Écartons dès l’abord une possible confusion.

Exactitude n’est pas, en matière de langue médicale, synonyme obligé de néologisme. Un mot peut être rigoureusement doctoral sans être affligé d’une désinence grecque, sans affecter des allures d’étiquette pharmaceutique, sans exhaler des relents d’hôpitaux. Sans doute, les Revues spéciales se panachent de plus en plus de vocables étranges, composites, bâtards, et d’une synonymie désespérément compliquée.

« Les médecins de Molière parlaient latin », remarque finement Rémy de Gourmont en sa lumineuse « Esthétique de la langue française »[1], « les nôtres parlent grec. C’est une ruse qui augmente plutôt leur prestige que leur science. Ils commencèrent à user sérieusement de ce stratagème au xviiie siècle ; du moins ne voit-on, avant cette époque, même dans Furetière, que peu de termes médicaux tirés du grec. Peu à peu, ils se mirent à divaguer dans une langue qu’ils croyaient celle d’Hippocrate et qui n’est qu’un jargon d’officine… Ce fut un grand progrès d’avoir appelé hystérotomotocie l’opération césarienne, scolopomachérion le bec de bécasse, et méningophylax un couteau à pointe mousse pour la chirurgie de la tête !

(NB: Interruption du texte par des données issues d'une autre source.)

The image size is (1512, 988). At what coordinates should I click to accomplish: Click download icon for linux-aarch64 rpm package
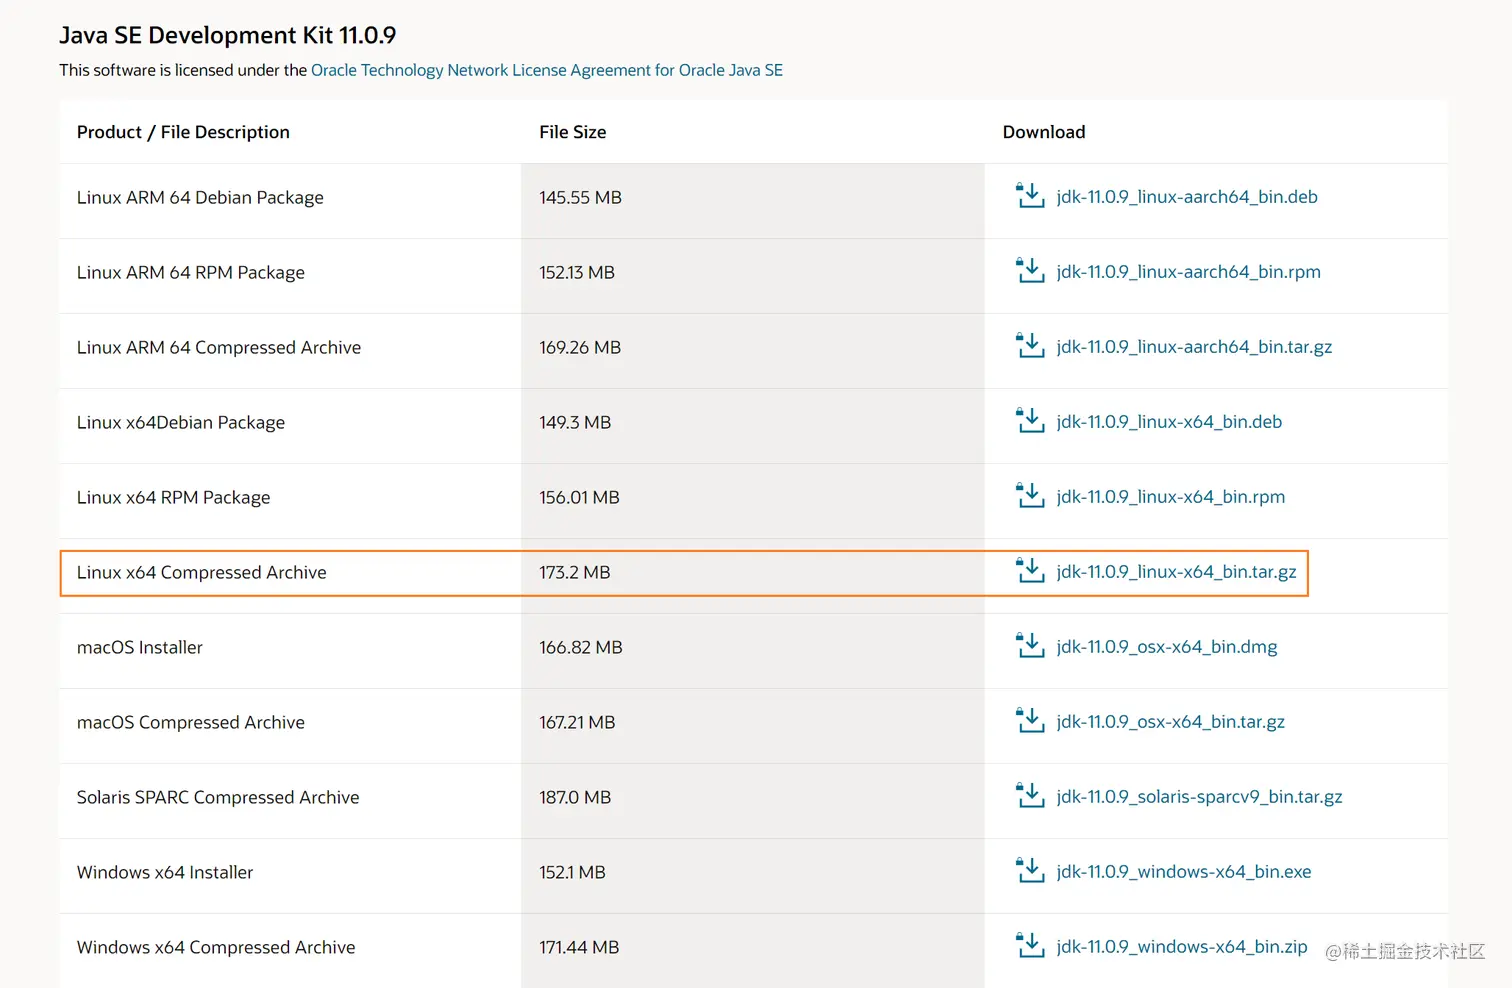tap(1030, 270)
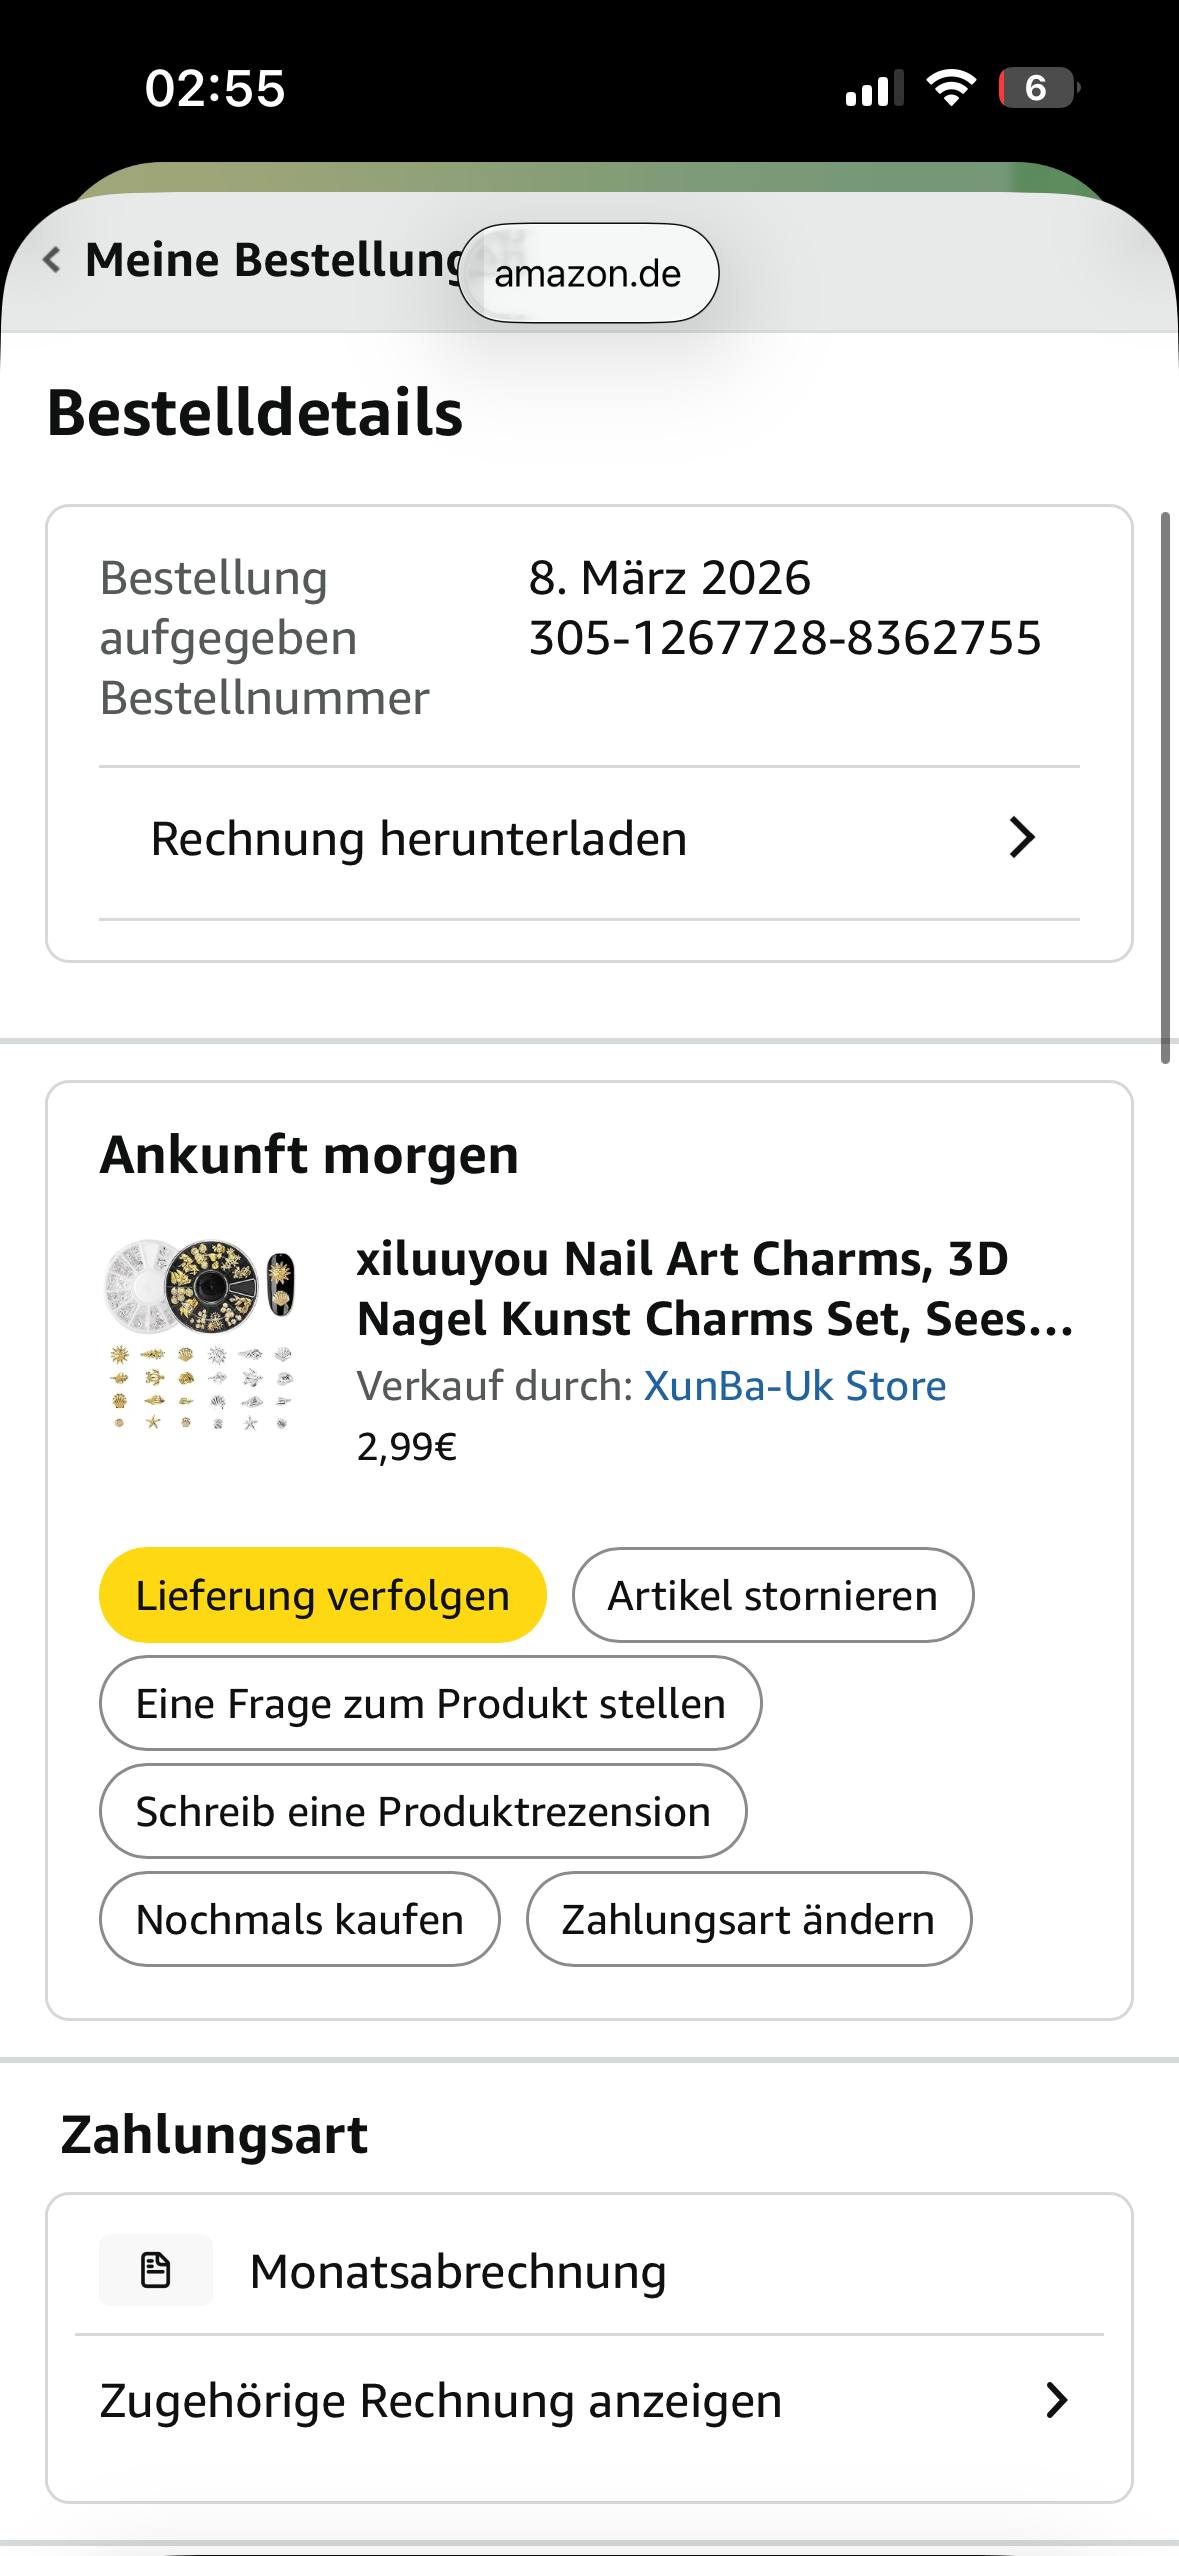The width and height of the screenshot is (1179, 2556).
Task: Open the Nail Art Charms product thumbnail
Action: pos(202,1334)
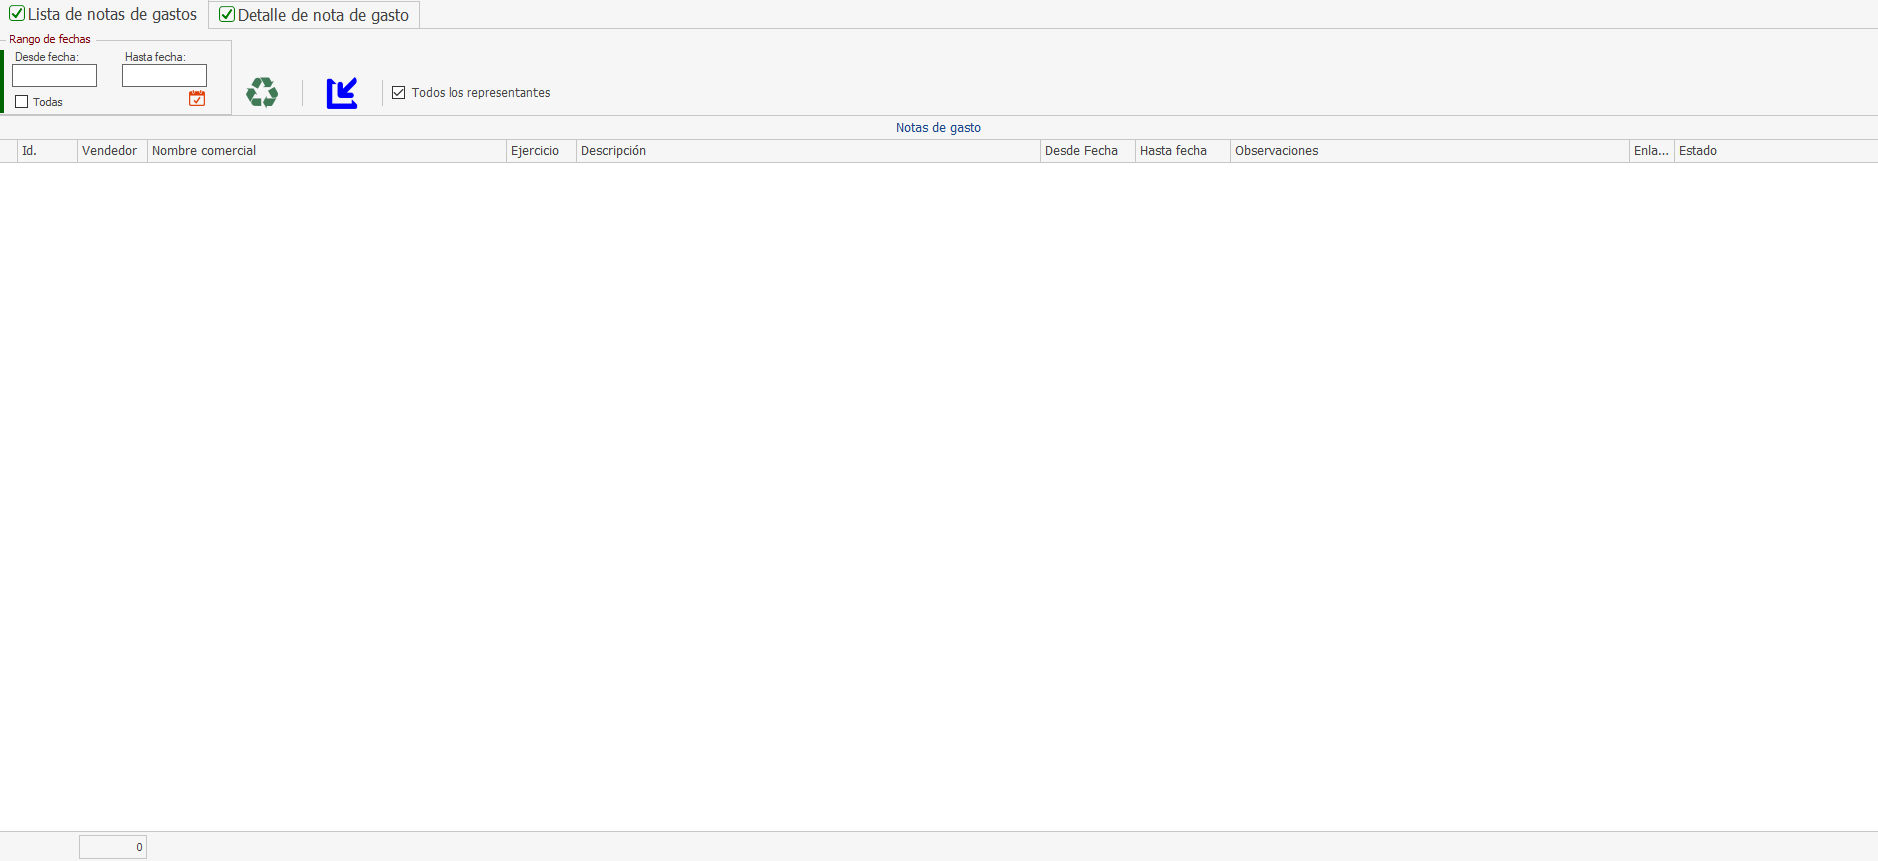This screenshot has height=861, width=1878.
Task: Open the Detalle de nota de gasto tab
Action: click(x=314, y=15)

» Les médecins modernes n’ont presque rien inventé de plus absurde, mais ils ont inventé davantage et renouvelé à la fois leur science et l’art d’en voiler la faiblesse… »

« Les médecins, dit avec sagesse M. Brissaud[2], sont coupables de conserver et surtout d’inventer des formes bâtardes, métissées de grec et de latin, dans les cas où le fond de notre langue suffirait amplement ». Et il cite le mot excellent de cailloute, nom d’une phtisie particulière aux casseurs de cailloux

  1. 2e édit. du Mercure de France, p. 36, 38, 39.
  2. Dr  Brissaud, Histoire des expressions populaires relatives à la médecine, 1888.